AUFGABENZIEL> Geben Sie die nachstehenden Daten vollständig als Markdown-Tabelle wieder, mit der laufenden Zeilennummer in der Spalte „Nummer“ und dem Zeilentext in der Spalte „Zeile“. Leerzeilen lassen Sie dabei weg.

(Einträge aus einer Sammlung)
****************************************

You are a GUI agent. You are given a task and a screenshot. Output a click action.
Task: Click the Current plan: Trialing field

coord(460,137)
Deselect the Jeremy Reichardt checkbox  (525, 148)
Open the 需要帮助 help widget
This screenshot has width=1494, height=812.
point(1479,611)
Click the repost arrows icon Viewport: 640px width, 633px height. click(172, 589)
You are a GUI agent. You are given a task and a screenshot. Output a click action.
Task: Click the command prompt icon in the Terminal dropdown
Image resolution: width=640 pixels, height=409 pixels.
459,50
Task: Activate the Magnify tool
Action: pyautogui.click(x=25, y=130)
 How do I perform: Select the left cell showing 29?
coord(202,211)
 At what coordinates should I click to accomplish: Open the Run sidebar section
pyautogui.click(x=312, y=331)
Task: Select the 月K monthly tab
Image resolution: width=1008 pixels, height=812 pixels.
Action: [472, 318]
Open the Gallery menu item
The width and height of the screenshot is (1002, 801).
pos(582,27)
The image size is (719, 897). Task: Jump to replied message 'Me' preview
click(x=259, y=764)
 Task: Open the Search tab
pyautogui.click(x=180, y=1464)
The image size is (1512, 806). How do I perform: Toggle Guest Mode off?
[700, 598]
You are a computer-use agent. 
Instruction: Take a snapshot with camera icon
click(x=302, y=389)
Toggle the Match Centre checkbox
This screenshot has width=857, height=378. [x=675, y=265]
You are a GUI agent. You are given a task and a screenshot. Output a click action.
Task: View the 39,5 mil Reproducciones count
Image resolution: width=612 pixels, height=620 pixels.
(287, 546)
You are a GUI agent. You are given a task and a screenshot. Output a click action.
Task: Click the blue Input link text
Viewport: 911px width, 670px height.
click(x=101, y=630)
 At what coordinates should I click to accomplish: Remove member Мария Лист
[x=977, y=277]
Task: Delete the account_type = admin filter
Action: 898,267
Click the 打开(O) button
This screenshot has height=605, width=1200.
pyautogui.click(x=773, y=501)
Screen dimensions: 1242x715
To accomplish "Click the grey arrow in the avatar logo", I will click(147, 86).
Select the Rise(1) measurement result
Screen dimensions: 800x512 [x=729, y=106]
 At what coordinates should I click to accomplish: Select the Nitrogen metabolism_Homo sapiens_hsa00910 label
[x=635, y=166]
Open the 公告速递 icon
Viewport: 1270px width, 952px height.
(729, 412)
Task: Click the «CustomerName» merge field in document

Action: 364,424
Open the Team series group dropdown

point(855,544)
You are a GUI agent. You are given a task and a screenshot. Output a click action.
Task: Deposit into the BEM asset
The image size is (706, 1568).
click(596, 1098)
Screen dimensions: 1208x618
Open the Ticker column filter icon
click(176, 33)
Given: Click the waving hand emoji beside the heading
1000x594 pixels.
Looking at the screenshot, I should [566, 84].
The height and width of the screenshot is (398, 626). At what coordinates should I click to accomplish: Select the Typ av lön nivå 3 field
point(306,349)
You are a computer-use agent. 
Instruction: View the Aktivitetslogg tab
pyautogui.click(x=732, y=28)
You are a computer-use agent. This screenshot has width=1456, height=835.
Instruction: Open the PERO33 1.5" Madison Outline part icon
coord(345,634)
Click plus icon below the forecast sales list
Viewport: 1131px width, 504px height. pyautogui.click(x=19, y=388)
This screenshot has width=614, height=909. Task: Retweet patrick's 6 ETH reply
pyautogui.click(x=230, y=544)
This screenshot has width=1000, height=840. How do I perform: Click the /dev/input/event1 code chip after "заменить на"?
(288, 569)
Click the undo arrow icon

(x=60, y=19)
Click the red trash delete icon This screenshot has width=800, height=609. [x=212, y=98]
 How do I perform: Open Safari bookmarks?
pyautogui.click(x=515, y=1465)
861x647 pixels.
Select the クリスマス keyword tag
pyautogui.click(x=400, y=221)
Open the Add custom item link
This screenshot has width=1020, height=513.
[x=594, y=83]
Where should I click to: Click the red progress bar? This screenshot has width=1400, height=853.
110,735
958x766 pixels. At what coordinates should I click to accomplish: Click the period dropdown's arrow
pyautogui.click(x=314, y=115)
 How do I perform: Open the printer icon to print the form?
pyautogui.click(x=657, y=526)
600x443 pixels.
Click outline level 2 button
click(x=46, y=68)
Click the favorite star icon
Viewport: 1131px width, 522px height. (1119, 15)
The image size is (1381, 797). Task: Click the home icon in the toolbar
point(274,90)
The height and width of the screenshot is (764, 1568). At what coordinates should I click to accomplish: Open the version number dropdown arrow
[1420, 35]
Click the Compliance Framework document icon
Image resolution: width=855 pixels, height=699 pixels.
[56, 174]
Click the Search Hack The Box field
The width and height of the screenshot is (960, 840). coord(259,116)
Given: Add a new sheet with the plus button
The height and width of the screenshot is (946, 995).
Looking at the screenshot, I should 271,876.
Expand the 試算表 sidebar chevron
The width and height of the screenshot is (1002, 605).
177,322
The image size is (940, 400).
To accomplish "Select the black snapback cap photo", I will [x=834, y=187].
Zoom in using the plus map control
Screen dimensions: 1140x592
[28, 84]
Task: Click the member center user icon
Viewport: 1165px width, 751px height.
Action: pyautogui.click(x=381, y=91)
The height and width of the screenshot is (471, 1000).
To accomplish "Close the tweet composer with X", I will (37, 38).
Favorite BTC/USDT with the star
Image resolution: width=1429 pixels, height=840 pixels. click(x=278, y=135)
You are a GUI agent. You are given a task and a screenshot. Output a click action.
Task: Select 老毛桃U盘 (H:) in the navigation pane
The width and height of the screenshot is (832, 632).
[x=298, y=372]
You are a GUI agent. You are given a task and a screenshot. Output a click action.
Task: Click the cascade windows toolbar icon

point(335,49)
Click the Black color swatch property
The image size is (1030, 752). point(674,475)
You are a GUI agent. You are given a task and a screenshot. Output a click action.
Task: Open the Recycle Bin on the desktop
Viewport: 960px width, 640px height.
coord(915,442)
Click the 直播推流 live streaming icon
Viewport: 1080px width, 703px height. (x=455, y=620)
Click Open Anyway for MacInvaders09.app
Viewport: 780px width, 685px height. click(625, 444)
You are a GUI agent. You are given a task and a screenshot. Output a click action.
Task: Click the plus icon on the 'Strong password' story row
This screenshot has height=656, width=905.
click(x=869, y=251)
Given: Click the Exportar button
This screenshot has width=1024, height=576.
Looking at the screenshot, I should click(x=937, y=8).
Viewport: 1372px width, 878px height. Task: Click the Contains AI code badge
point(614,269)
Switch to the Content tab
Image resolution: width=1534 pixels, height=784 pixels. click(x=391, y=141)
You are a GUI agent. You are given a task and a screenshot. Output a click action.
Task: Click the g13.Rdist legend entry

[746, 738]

****************************************

VOLLSTÄNDIGE ANTWORT>
| Nummer | Zeile |
|---|---|
| 1 | You are a GUI agent. You are given a task and a screenshot. Output a click action. |
| 2 | Task: Click the Current plan: Trialing field |
| 3 | coord(460,137) |
| 4 | Deselect the Jeremy Reichardt checkbox  (525, 148) |
| 5 | Open the 需要帮助 help widget |
| 6 | This screenshot has width=1494, height=812. |
| 7 | point(1479,611) |
| 8 | Click the repost arrows icon Viewport: 640px width, 633px height. click(172, 589) |
| 9 | You are a GUI agent. You are given a task and a screenshot. Output a click action. |
| 10 | Task: Click the command prompt icon in the Terminal dropdown |
| 11 | Image resolution: width=640 pixels, height=409 pixels. |
| 12 | 459,50 |
| 13 | Task: Activate the Magnify tool |
| 14 | Action: pyautogui.click(x=25, y=130) |
| 15 |  How do I perform: Select the left cell showing 29? |
| 16 | coord(202,211) |
| 17 |  At what coordinates should I click to accomplish: Open the Run sidebar section |
| 18 | pyautogui.click(x=312, y=331) |
| 19 | Task: Select the 月K monthly tab |
| 20 | Image resolution: width=1008 pixels, height=812 pixels. |
| 21 | Action: [472, 318] |
| 22 | Open the Gallery menu item |
| 23 | The width and height of the screenshot is (1002, 801). |
| 24 | pos(582,27) |
| 25 | The image size is (719, 897). Task: Jump to replied message 'Me' preview |
| 26 | click(x=259, y=764) |
| 27 |  Task: Open the Search tab |
| 28 | pyautogui.click(x=180, y=1464) |
| 29 | The image size is (1512, 806). How do I perform: Toggle Guest Mode off? |
| 30 | [700, 598] |
| 31 | You are a computer-use agent.  |
| 32 | Instruction: Take a snapshot with camera icon |
| 33 | click(x=302, y=389) |
| 34 | Toggle the Match Centre checkbox |
| 35 | This screenshot has width=857, height=378. [x=675, y=265] |
| 36 | You are a GUI agent. You are given a task and a screenshot. Output a click action. |
| 37 | Task: View the 39,5 mil Reproducciones count |
| 38 | Image resolution: width=612 pixels, height=620 pixels. |
| 39 | (287, 546) |
| 40 | You are a GUI agent. You are given a task and a screenshot. Output a click action. |
| 41 | Task: Click the blue Input link text |
| 42 | Viewport: 911px width, 670px height. |
| 43 | click(x=101, y=630) |
| 44 |  At what coordinates should I click to accomplish: Remove member Мария Лист |
| 45 | [x=977, y=277] |
| 46 | Task: Delete the account_type = admin filter |
| 47 | Action: 898,267 |
| 48 | Click the 打开(O) button |
| 49 | This screenshot has height=605, width=1200. |
| 50 | pyautogui.click(x=773, y=501) |
| 51 | Screen dimensions: 1242x715 |
| 52 | To accomplish "Click the grey arrow in the avatar logo", I will click(147, 86). |
| 53 | Select the Rise(1) measurement result |
| 54 | Screen dimensions: 800x512 [x=729, y=106] |
| 55 |  At what coordinates should I click to accomplish: Select the Nitrogen metabolism_Homo sapiens_hsa00910 label |
| 56 | [x=635, y=166] |
| 57 | Open the 公告速递 icon |
| 58 | Viewport: 1270px width, 952px height. |
| 59 | (729, 412) |
| 60 | Task: Click the «CustomerName» merge field in document |
| 61 | Action: 364,424 |
| 62 | Open the Team series group dropdown |
| 63 | point(855,544) |
| 64 | You are a GUI agent. You are given a task and a screenshot. Output a click action. |
| 65 | Task: Deposit into the BEM asset |
| 66 | The image size is (706, 1568). |
| 67 | click(596, 1098) |
| 68 | Screen dimensions: 1208x618 |
| 69 | Open the Ticker column filter icon |
| 70 | click(176, 33) |
| 71 | Given: Click the waving hand emoji beside the heading |
| 72 | 1000x594 pixels. |
| 73 | Looking at the screenshot, I should [566, 84]. |
| 74 | The height and width of the screenshot is (398, 626). At what coordinates should I click to accomplish: Select the Typ av lön nivå 3 field |
| 75 | point(306,349) |
| 76 | You are a computer-use agent.  |
| 77 | Instruction: View the Aktivitetslogg tab |
| 78 | pyautogui.click(x=732, y=28) |
| 79 | You are a computer-use agent. This screenshot has width=1456, height=835. |
| 80 | Instruction: Open the PERO33 1.5" Madison Outline part icon |
| 81 | coord(345,634) |
| 82 | Click plus icon below the forecast sales list |
| 83 | Viewport: 1131px width, 504px height. pyautogui.click(x=19, y=388) |
| 84 | This screenshot has width=614, height=909. Task: Retweet patrick's 6 ETH reply |
| 85 | pyautogui.click(x=230, y=544) |
| 86 | This screenshot has width=1000, height=840. How do I perform: Click the /dev/input/event1 code chip after "заменить на"? |
| 87 | (288, 569) |
| 88 | Click the undo arrow icon |
| 89 | (x=60, y=19) |
| 90 | Click the red trash delete icon This screenshot has width=800, height=609. [x=212, y=98] |
| 91 |  How do I perform: Open Safari bookmarks? |
| 92 | pyautogui.click(x=515, y=1465) |
| 93 | 861x647 pixels. |
| 94 | Select the クリスマス keyword tag |
| 95 | pyautogui.click(x=400, y=221) |
| 96 | Open the Add custom item link |
| 97 | This screenshot has width=1020, height=513. |
| 98 | [x=594, y=83] |
| 99 | Where should I click to: Click the red progress bar? This screenshot has width=1400, height=853. |
| 100 | 110,735 |
| 101 | 958x766 pixels. At what coordinates should I click to accomplish: Click the period dropdown's arrow |
| 102 | pyautogui.click(x=314, y=115) |
| 103 |  How do I perform: Open the printer icon to print the form? |
| 104 | pyautogui.click(x=657, y=526) |
| 105 | 600x443 pixels. |
| 106 | Click outline level 2 button |
| 107 | click(x=46, y=68) |
| 108 | Click the favorite star icon |
| 109 | Viewport: 1131px width, 522px height. (1119, 15) |
| 110 | The image size is (1381, 797). Task: Click the home icon in the toolbar |
| 111 | point(274,90) |
| 112 | The height and width of the screenshot is (764, 1568). At what coordinates should I click to accomplish: Open the version number dropdown arrow |
| 113 | [1420, 35] |
| 114 | Click the Compliance Framework document icon |
| 115 | Image resolution: width=855 pixels, height=699 pixels. |
| 116 | [56, 174] |
| 117 | Click the Search Hack The Box field |
| 118 | The width and height of the screenshot is (960, 840). coord(259,116) |
| 119 | Given: Add a new sheet with the plus button |
| 120 | The height and width of the screenshot is (946, 995). |
| 121 | Looking at the screenshot, I should 271,876. |
| 122 | Expand the 試算表 sidebar chevron |
| 123 | The width and height of the screenshot is (1002, 605). |
| 124 | 177,322 |
| 125 | The image size is (940, 400). |
| 126 | To accomplish "Select the black snapback cap photo", I will [x=834, y=187]. |
| 127 | Zoom in using the plus map control |
| 128 | Screen dimensions: 1140x592 |
| 129 | [28, 84] |
| 130 | Task: Click the member center user icon |
| 131 | Viewport: 1165px width, 751px height. |
| 132 | Action: pyautogui.click(x=381, y=91) |
| 133 | The height and width of the screenshot is (471, 1000). |
| 134 | To accomplish "Close the tweet composer with X", I will (37, 38). |
| 135 | Favorite BTC/USDT with the star |
| 136 | Image resolution: width=1429 pixels, height=840 pixels. click(x=278, y=135) |
| 137 | You are a GUI agent. You are given a task and a screenshot. Output a click action. |
| 138 | Task: Select 老毛桃U盘 (H:) in the navigation pane |
| 139 | The width and height of the screenshot is (832, 632). |
| 140 | [x=298, y=372] |
| 141 | You are a GUI agent. You are given a task and a screenshot. Output a click action. |
| 142 | Task: Click the cascade windows toolbar icon |
| 143 | point(335,49) |
| 144 | Click the Black color swatch property |
| 145 | The image size is (1030, 752). point(674,475) |
| 146 | You are a GUI agent. You are given a task and a screenshot. Output a click action. |
| 147 | Task: Open the Recycle Bin on the desktop |
| 148 | Viewport: 960px width, 640px height. |
| 149 | coord(915,442) |
| 150 | Click the 直播推流 live streaming icon |
| 151 | Viewport: 1080px width, 703px height. (x=455, y=620) |
| 152 | Click Open Anyway for MacInvaders09.app |
| 153 | Viewport: 780px width, 685px height. click(625, 444) |
| 154 | You are a GUI agent. You are given a task and a screenshot. Output a click action. |
| 155 | Task: Click the plus icon on the 'Strong password' story row |
| 156 | This screenshot has height=656, width=905. |
| 157 | click(x=869, y=251) |
| 158 | Given: Click the Exportar button |
| 159 | This screenshot has width=1024, height=576. |
| 160 | Looking at the screenshot, I should click(x=937, y=8). |
| 161 | Viewport: 1372px width, 878px height. Task: Click the Contains AI code badge |
| 162 | point(614,269) |
| 163 | Switch to the Content tab |
| 164 | Image resolution: width=1534 pixels, height=784 pixels. click(x=391, y=141) |
| 165 | You are a GUI agent. You are given a task and a screenshot. Output a click action. |
| 166 | Task: Click the g13.Rdist legend entry |
| 167 | [746, 738] |